At the end of this summer, we enjoyed a few days in Denmark and savoured the Danish culture.  And what a culture it is!  Such a laidback country with its eyes set firmly on enjoying the great outdoors and taking life at a slower pace. 
Legoland was everything and more.  A carbon copy of its English cousin, Legoland Billund offers all the thrills of Windsor but it seems more authentic and wholesome.  To be surrounded by other Lego enthusiasts and to know that the factory is just over the road adds another dimension to the trip.  When Ole Kirk Christiansen began making wooden toys in 1932, I very much doubt he expected the global success which followed.  The brand name of lego is derived from the Danish phrase 'leg godt' which translates as 'play well' and indeed we did!
A sure fire hit with the kids, the lure of Legoland Billund is even better when you work out when the Danish families go back to school.  When the Danes are back at school, Legoland becomes deserted.  The day we visited saw us and a smattering of German families with the same idea!  There were no queues for any rides and the shop was empty.  It turns out that the Danish schools return mid-August, leaving the latter days for British families keen to get their fix of plastic.
And as for minimising costs, I have the perfect plan.  Just as we have the 2-for-1 vouchers on cereal boxes in the UK, the Danish and Germans have similar offers and a quick ebay search produces such deals for only a euro.  For our trip, I sourced a fistful of vouchers which meant that our kids went free into Legoland, with lots of vouchers left over to dish out to other families at the payement booths.  It is worth noting, however, that the opening hours of Legoland do alter towards the end of August so a quick check on their website site is recommended.  In addition to an empty theme park, another incentive of this trip is that there are often good deals for the Legoland hotel online for the latter days of the summer.  If your dream is to sleep in a bunkbed made of lego, then this is a holiday foryou!
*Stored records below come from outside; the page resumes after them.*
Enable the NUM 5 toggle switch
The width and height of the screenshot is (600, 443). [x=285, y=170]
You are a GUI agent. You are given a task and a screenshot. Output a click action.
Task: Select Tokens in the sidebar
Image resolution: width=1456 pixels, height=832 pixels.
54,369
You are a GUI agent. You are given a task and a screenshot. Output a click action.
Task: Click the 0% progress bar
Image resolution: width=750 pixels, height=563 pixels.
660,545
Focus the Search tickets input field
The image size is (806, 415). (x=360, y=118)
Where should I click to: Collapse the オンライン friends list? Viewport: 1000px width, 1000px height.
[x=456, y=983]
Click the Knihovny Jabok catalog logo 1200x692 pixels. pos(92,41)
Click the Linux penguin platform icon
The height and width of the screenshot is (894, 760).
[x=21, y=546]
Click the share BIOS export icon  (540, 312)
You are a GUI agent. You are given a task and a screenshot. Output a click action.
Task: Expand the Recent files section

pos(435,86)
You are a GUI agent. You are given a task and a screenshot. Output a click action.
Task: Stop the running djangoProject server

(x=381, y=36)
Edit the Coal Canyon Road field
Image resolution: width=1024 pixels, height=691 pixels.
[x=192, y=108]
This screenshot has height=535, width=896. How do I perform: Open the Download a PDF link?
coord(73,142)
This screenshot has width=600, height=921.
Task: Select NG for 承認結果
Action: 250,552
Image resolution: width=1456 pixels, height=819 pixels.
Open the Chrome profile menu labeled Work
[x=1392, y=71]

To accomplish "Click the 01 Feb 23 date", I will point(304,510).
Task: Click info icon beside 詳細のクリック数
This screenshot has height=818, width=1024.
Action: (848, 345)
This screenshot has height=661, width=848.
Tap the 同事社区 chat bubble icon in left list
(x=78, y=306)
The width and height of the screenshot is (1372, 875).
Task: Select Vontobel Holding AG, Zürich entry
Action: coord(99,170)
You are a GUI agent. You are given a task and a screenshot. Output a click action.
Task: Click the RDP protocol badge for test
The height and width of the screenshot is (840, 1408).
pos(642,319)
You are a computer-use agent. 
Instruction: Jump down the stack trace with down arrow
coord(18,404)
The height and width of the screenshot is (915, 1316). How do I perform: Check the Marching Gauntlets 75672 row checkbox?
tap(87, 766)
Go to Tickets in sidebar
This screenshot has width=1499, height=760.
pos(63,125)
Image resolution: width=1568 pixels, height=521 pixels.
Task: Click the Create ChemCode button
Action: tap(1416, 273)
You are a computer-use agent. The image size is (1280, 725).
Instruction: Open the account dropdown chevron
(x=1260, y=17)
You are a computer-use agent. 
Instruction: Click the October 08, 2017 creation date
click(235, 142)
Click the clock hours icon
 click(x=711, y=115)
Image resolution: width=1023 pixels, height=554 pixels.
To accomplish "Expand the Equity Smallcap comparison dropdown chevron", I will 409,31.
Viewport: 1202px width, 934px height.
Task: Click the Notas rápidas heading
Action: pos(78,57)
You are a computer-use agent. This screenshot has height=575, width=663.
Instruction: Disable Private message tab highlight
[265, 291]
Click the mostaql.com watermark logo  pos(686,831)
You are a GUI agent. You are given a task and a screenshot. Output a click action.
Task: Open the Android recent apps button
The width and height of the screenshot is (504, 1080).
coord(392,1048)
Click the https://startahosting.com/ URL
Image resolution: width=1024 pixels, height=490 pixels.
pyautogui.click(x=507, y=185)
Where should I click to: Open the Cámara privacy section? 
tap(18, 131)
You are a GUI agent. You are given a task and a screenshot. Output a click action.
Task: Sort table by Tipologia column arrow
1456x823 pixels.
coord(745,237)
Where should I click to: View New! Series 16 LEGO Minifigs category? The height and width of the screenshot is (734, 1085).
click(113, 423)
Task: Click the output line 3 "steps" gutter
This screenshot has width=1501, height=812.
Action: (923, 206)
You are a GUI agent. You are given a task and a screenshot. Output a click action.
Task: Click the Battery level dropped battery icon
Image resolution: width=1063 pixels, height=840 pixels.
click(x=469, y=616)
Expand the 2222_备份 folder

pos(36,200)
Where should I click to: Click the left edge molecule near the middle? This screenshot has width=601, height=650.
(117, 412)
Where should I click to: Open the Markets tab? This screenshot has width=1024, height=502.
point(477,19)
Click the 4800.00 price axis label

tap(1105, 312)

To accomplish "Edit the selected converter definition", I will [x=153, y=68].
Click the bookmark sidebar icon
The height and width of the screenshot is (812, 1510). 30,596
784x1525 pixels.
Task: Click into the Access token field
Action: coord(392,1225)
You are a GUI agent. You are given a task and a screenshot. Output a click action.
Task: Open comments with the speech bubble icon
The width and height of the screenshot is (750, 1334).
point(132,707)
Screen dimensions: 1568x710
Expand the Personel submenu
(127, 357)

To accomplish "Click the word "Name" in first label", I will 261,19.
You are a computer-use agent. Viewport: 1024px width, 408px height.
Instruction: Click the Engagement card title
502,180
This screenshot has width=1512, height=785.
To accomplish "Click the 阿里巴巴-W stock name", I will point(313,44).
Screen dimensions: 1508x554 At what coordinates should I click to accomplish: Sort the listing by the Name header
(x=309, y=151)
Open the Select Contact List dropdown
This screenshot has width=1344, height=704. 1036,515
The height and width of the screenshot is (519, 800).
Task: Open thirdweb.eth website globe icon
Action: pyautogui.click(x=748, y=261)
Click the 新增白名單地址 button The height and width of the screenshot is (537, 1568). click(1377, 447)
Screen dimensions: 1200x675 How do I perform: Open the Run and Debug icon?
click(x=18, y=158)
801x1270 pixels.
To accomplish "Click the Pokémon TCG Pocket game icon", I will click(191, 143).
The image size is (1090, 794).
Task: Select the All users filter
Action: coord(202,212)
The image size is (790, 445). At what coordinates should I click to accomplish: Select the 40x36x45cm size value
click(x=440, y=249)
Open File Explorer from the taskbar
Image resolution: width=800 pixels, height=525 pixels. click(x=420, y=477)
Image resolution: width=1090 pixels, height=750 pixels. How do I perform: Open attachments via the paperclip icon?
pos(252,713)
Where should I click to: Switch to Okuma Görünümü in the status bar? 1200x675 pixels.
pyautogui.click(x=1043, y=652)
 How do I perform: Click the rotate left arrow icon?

Just an hour's drive north of Billund is the wonderful city of Aarhus.  Jutland's main city houses Moesgard Museum which is an amazing collection of Danish history.  We made the journey to pay our respects to the 2000 year old Grauballe Man, who was found in the peat bogs of the country in 1952 and whose body had been perfectly preserved by the nutrients of the land.  He is perfectly intact, complete with fingernails and a shock of hair.  The exhibit features a graphic video of his (presumed) death and visitors can even see a reconstruction of his murder/sacrifice, leaving the kids to imagine the brutality of the Iron Age.
Another history lesson unlike no other came just outside the city of Odense, the birthplace of Hans Chritian Andersen and only 100 kilmoetres from Legoland.  A few miles off the main thoroughfare in Odense is Ladbyskibet and the compelling Vikingemuseet.  Here, Viking history truly comes to life and the children can get up close to an original warship, the grave for a cheftain.  Buried with all his worldly possessions, including his sacrificed horses, the skeleton of the boat is still underground.  Beneath the green grass of a Viking burial mound, the visit to the grave is an eerie subterreanean experience and surprisingly moving.  To be so connected to over 1000 years of history is spell-binding.  To the foreground of the mound is an informative museum which fills in the gaps of your Danish history.
So, a jaunt across the North Sea offers a family all sorts of Danish delights.  With change from £500 for a family break, Billund is a holiday plan waiting to be built - brick by brick!